Pulling Back the Curtain on Deep Networks
Maciej Satkiewicz, Roberto Corizzo, Marcin Pietroń
TL;DR
Semantic Pullbacks address the instability and perceptual misalignment of gradient-based explanations by introducing a locally averaged adjoint transport through softened layer-wise operators. The method computes a Soft Pullback, with a Double Pullback for attention and a Pullback Ascent to produce localized, class-specific perturbations without altering forward model behavior. Across CNNs and Vision Transformers on Imagenette, SP consistently improves faithfulness metrics (e.g., Infidelity, FaithCorr) and robustness while enabling meaningful counterfactuals, outperforming standard attribution baselines.
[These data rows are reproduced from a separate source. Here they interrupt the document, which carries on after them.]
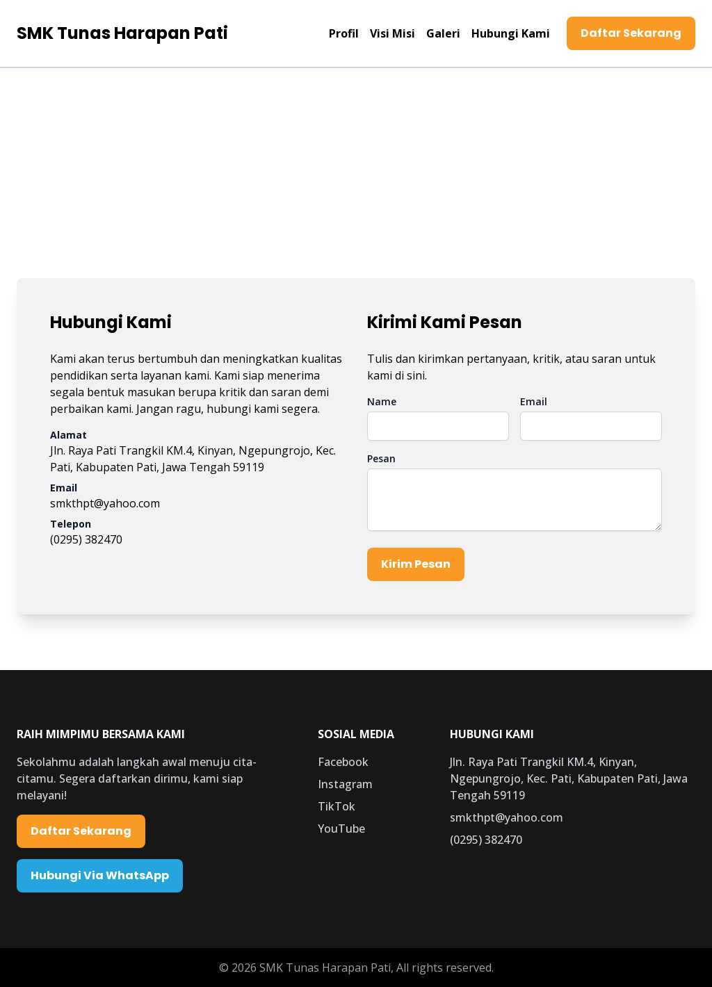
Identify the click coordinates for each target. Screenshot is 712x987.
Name (381, 401)
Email (533, 401)
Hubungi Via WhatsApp (100, 875)
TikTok (336, 806)
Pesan (381, 458)
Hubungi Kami (510, 33)
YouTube (341, 828)
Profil (344, 33)
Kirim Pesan (416, 564)
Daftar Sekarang (631, 33)
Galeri (443, 33)
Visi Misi (392, 33)
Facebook (343, 761)
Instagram (345, 784)
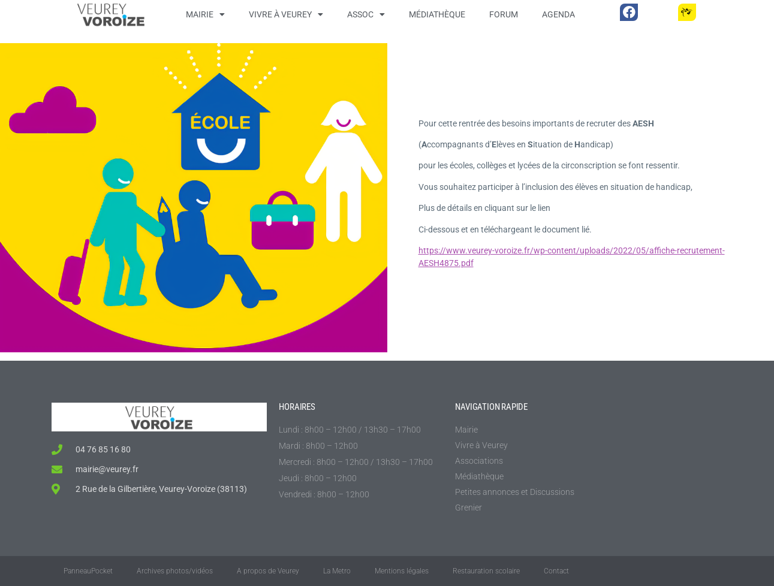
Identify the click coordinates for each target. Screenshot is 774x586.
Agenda (558, 14)
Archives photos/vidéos (175, 571)
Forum (503, 14)
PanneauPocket (88, 571)
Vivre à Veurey (286, 14)
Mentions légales (402, 571)
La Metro (337, 571)
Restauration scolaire (486, 571)
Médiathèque (437, 14)
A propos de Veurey (268, 571)
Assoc (366, 14)
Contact (556, 571)
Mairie (205, 14)
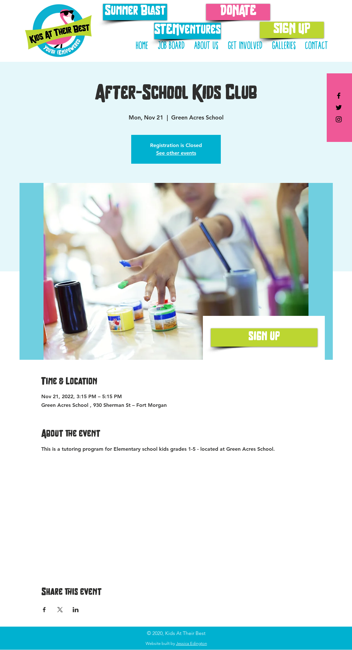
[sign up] (264, 337)
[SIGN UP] (292, 30)
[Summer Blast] (135, 12)
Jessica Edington (191, 643)
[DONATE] (238, 12)
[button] (245, 46)
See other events (176, 153)
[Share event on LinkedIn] (76, 609)
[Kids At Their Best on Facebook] (339, 96)
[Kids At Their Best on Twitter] (339, 107)
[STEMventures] (187, 31)
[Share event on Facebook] (44, 609)
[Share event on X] (60, 609)
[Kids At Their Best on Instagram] (339, 119)
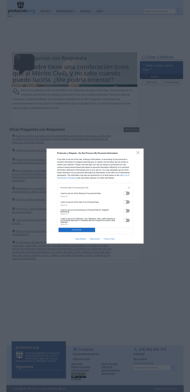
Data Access (95, 239)
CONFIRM (77, 230)
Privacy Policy (109, 239)
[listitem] (95, 187)
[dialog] (95, 196)
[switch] (126, 193)
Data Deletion (80, 239)
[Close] (138, 153)
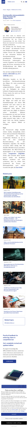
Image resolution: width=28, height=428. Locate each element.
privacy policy (15, 409)
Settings (22, 411)
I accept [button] (14, 414)
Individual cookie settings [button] (14, 423)
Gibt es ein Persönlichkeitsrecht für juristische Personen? (13, 242)
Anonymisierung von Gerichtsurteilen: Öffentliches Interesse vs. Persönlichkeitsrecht (14, 266)
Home (4, 9)
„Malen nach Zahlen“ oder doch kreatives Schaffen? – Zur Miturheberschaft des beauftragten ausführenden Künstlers (13, 219)
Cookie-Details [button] (14, 426)
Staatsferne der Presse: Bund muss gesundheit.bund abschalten (13, 312)
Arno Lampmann (17, 20)
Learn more (9, 361)
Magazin (9, 9)
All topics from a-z (9, 322)
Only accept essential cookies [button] (14, 418)
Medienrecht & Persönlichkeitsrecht (19, 9)
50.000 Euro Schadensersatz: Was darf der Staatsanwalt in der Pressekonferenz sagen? (13, 289)
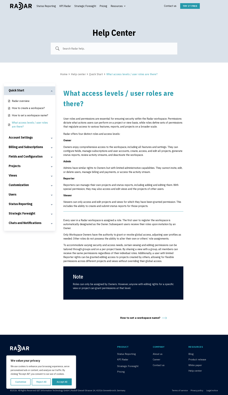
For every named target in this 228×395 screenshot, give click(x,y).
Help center (78, 74)
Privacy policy (197, 390)
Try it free (190, 5)
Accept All (62, 381)
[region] (41, 372)
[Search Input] (118, 48)
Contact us (170, 5)
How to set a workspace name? (143, 317)
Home (63, 74)
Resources (117, 6)
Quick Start (96, 74)
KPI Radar (65, 6)
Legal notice (212, 390)
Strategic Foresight (85, 6)
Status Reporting (46, 6)
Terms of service (180, 390)
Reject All (41, 381)
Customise (20, 381)
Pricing (103, 6)
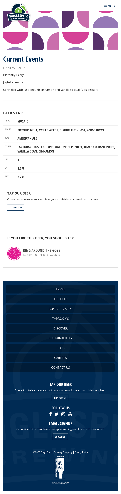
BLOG (60, 348)
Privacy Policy (81, 452)
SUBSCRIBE (60, 436)
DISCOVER (60, 328)
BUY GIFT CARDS (60, 309)
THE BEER (60, 299)
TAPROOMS (60, 318)
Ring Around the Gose (41, 250)
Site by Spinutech (60, 482)
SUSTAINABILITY (60, 338)
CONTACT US (16, 207)
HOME (60, 289)
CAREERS (60, 358)
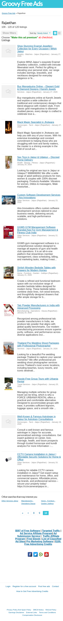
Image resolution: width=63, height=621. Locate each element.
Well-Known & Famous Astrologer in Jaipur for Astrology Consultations (36, 417)
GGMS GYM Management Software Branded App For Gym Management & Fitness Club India (37, 230)
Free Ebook (33, 539)
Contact (55, 586)
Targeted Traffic (51, 530)
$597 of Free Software (27, 530)
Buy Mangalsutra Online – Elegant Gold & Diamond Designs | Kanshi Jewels (38, 87)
This approach offers a practical, architecture-agnostic tool for interpretable neural computations and suggests a path-centric view of feature flow in deep networks, with potential extensions to other modalities and future work on biases and adaptive hyperparameters.
Abstract
Post-hoc explainability methods typically associate each output score of a deep neural network with an input-space direction, most commonly instantiated as the gradient and visualized as a saliency map. However, these approaches often yield explanations that are noisy, lack perceptual alignment and, thus, offer limited interpretability. While many explanation methods attempt to address this issue via modified backward rules or additional heuristics, such approaches are often difficult to justify theoretically and frequently fail basic sanity checks. We introduce Semantic Pullbacks (SP), a faithful and effective post-hoc explanation method for deep neural networks. Semantic Pullbacks address the limitations above by isolating the network's effective linear action via a principled pullback formulation and refining it to recover coherent local structures learned by the target neuron. As a result, SP produces perceptually aligned, class-conditional explanations that highlight meaningful features, support compelling counterfactual perturbations, and admit a clear theoretical motivation. Across standard faithfulness benchmarks, Semantic Pullbacks significantly outperform established attribution methods on both classical convolutional architectures (ResNet50, VGG) and transformer-based models (PVT), while remaining general and computationally efficient. Our method can be easily plugged into existing deep learning pipelines and extended to other modalities.